[What you will do]: Return the lines below verbatim, beginning at the line containing "Where should I" and continuing through the end of the records, with both ends included. Leave the pictures out of your answer.
-------- Material for this task
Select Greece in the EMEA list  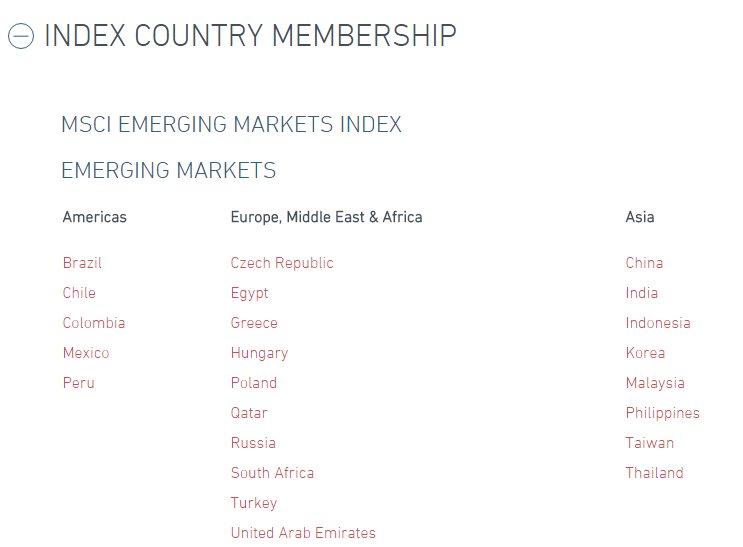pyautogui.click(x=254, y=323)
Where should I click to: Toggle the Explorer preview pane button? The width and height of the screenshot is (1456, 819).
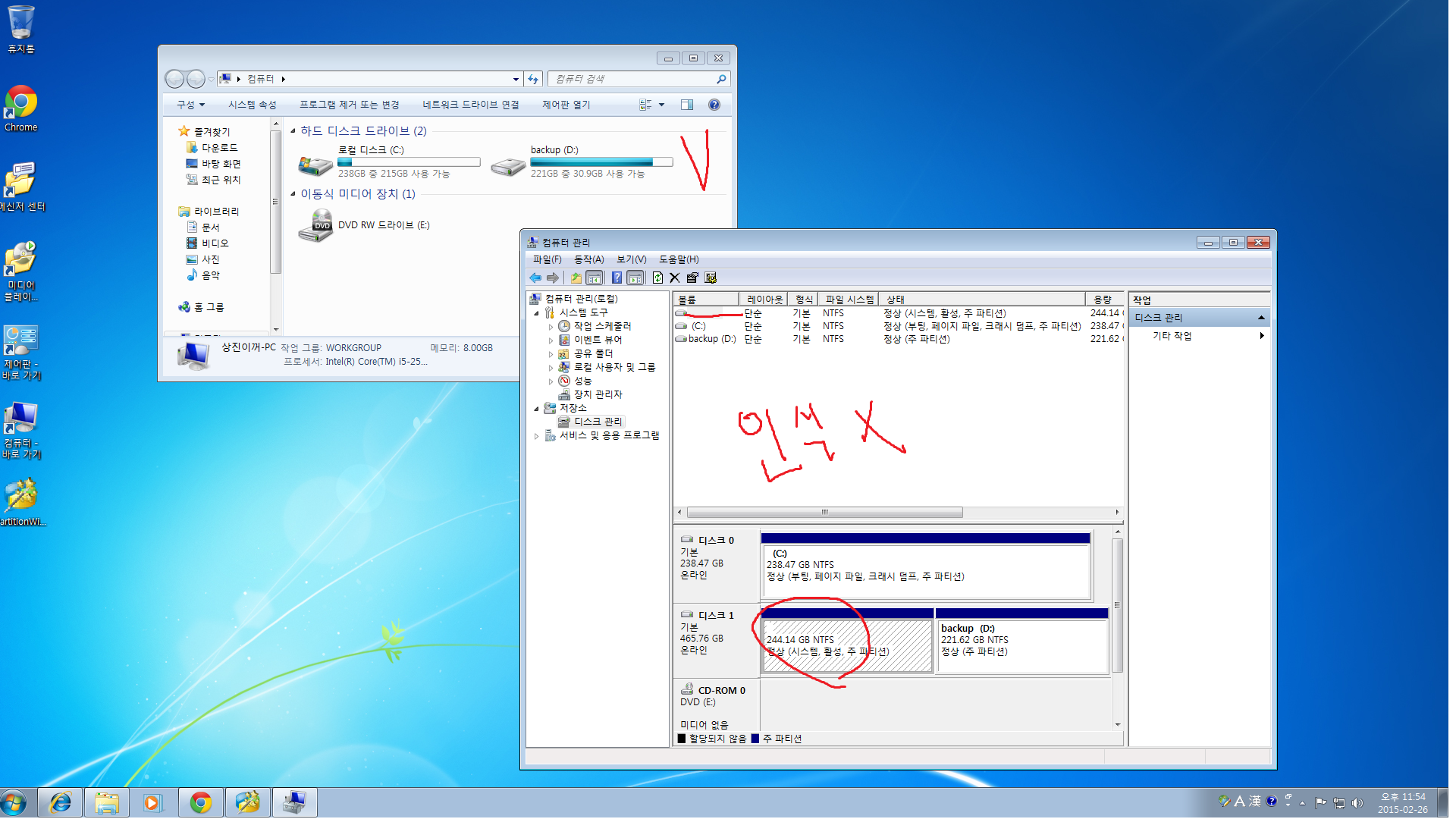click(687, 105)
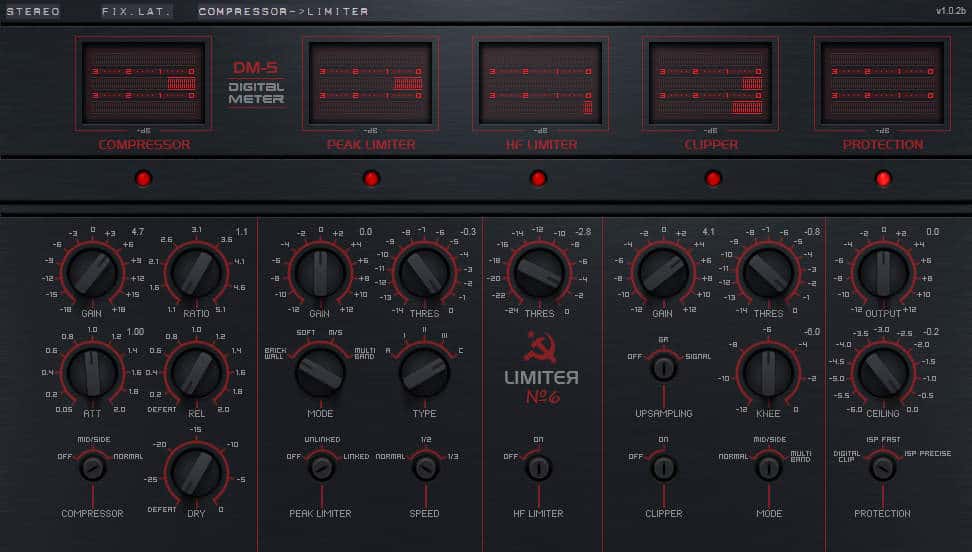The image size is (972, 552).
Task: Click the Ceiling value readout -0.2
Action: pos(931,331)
----------------
[Output for this task]:
Where should I click to: Toggle the Explorer preview pane button? The width and height of the screenshot is (1456, 819).
click(687, 105)
The image size is (972, 552).
Task: Click the Ceiling value readout -0.2
Action: pos(931,331)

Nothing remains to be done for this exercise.